A note of caution about money; make as little changes as possible, especially to the money in circulation in the markets. Jill Stein wanted to retire all student debt... through the FED, I guess she figured the FED would want to cooperate with her ideas if she was president. Others have said, just forgive the federal loans, but those loans are not really federal, the notes are held by the banks. Others have said, just print up a couple trillion dollars in our mints and pay down all student debt... and while we are at it, keep printing and continue to make college education free. There are consequences to each change you make to the currency. Let me ask you; would retiring all student debt hyper inflate the currency? Yep. You would be injecting a couple trillion into circulation... so yep, it would devalue the dollar. And this is exactly what you have to be most careful about; the money in circulation, the money that is being used daily in the market place; that is a fragile situation, you don't want to be reckless with that.

tweaking the redemption process doesn't change a thing. the bonds go through the same process and they still end up redeemed for cash, nothing changes, all we are doing is repairing the process; the process itself doesn't change, hence, there is no change to the money supply.
 

Days

Commentator
Once we stop the insanity of trying to redeem our bonds with wage and corporate taxes, then we can stop the insanity of taxing wages.

insanity... trying to redeem the national debt with taxes for the past 100 years and not noticing it isn't working.
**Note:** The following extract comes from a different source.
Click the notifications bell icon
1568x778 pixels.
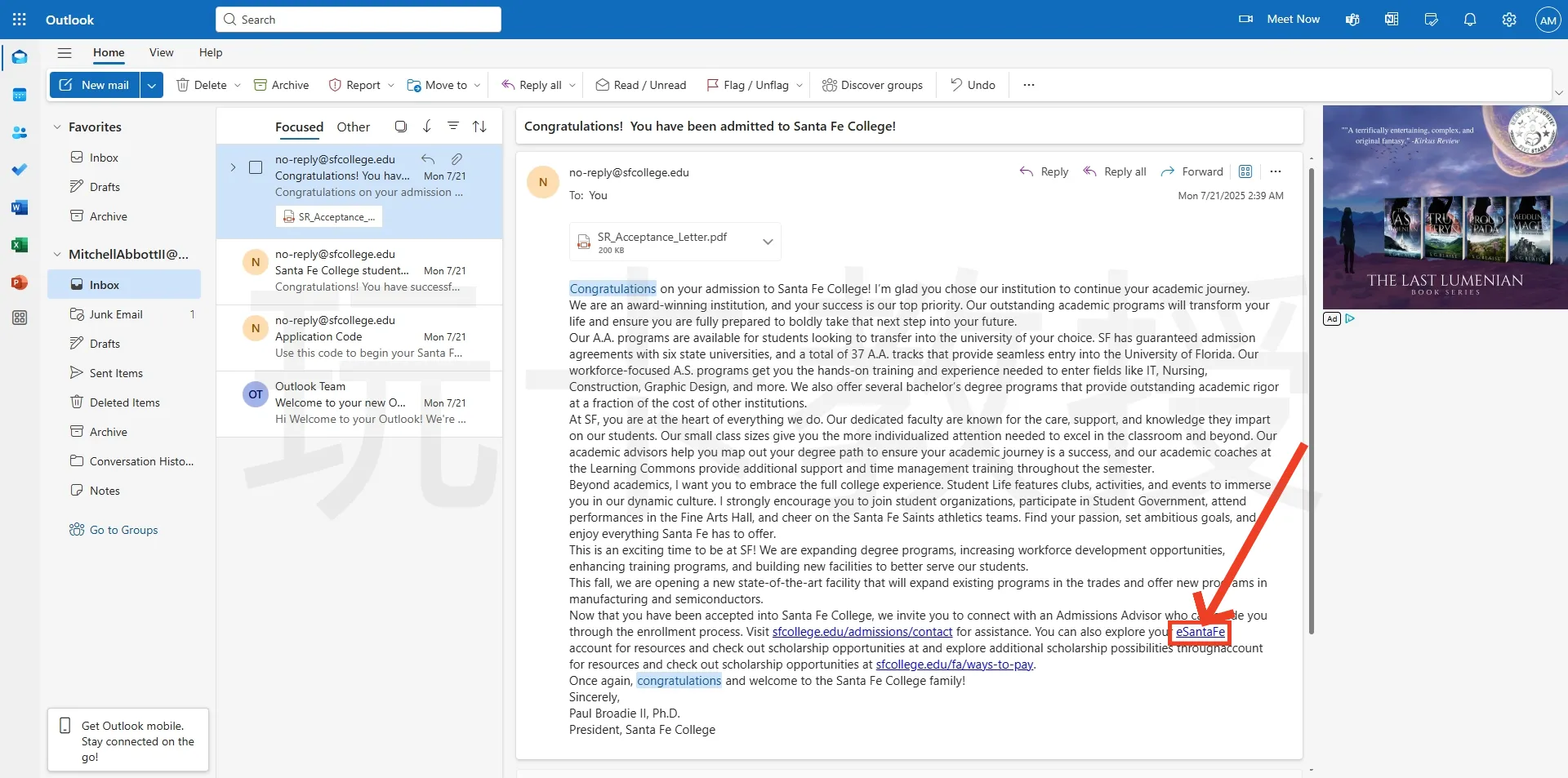[1469, 20]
It isn't working... federal revenues are running around $3 Trillion/year - that's the total income of the federal government - while operating expenses is running around $3.5 Trillion. So we run bigger and bigger deficits, and there is nothing left from our taxes to pay down the debt, in fact, the debt is growing more and more each decade ... the failure of the Federal Reserve currency to retire the debt creates a monster: new bonds must be sold at auction to redeem the maturing bonds and fund the deficit; hence, the volume of outstanding bonds in the system gets larger and larger and larger and constantly grows and simply will never stop growing because the system has no destruction for the bonds; our taxes don't even keep up with the budget. It is a big lie, pretending that taxes are redeeming the debt, they don't even pay for the operating costs of the government, there has been no bond redemption from the tax base ... that's why the total national debt is hitting $20 Trillion. We've been using this system for 100 years; there is no mistaking what is happening here.

Our federal taxes are not supposed to target wages; corporate income taxes are supposed to help fund the government along with tariffs and specialty taxes, which we seem to have in an enormous abundance. Once we fix the bond redemption, all our new bond sales will go directly into funding the budget (instead of redeeming the old bonds)... hence, we should be able to retire wage taxes, ending the slavery of the Federal Reserve currency.
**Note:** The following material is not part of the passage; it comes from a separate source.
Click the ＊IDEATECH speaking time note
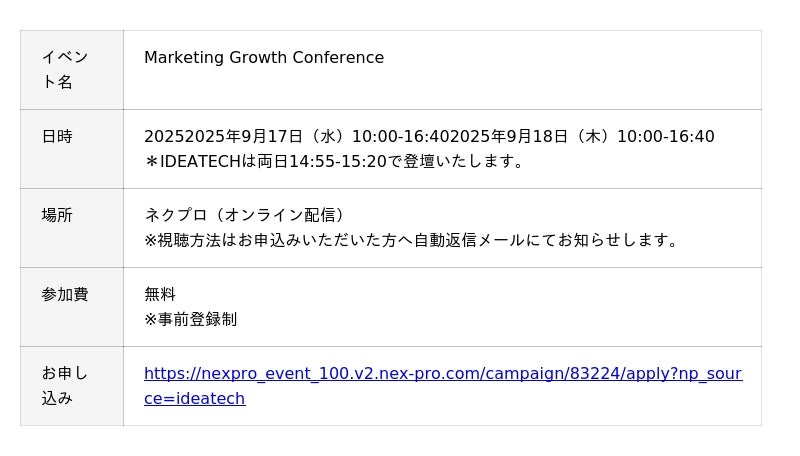The height and width of the screenshot is (456, 800). click(x=335, y=162)
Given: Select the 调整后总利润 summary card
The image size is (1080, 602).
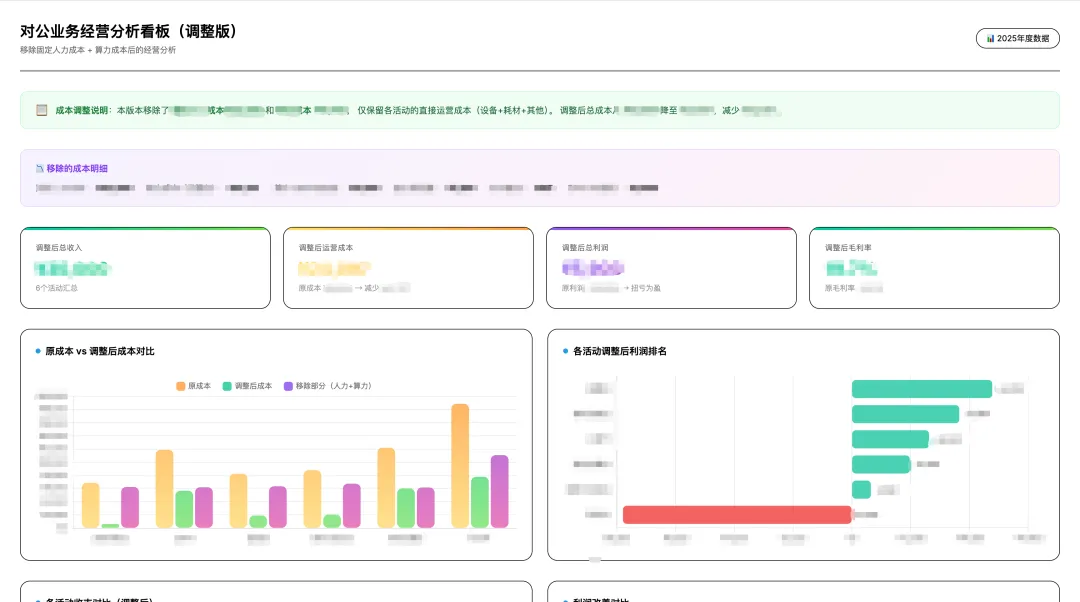Looking at the screenshot, I should [672, 268].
When does a wage look more like a corporate income?

I would advise taxing personal income after this fashion:

$0 to $250,000 ................. 0%
$250,000 to $500,000 ..... 5%
$500,000 to $1 Million ..... 10%
over $1 Million ................... 15%

I sat and watched our federal government flounder and sputter and fail miserably to manage the finances of the nation, so I looked into what was happening there, and I realized it wasn't nearly as complicated as they pretend it is. If they made the tweak to bond redemption and they repaired this wage tax to something honest (like the rates I recommended here) ... just those two things alone would turn around the entire nation. And they could both be done in ten minutes time.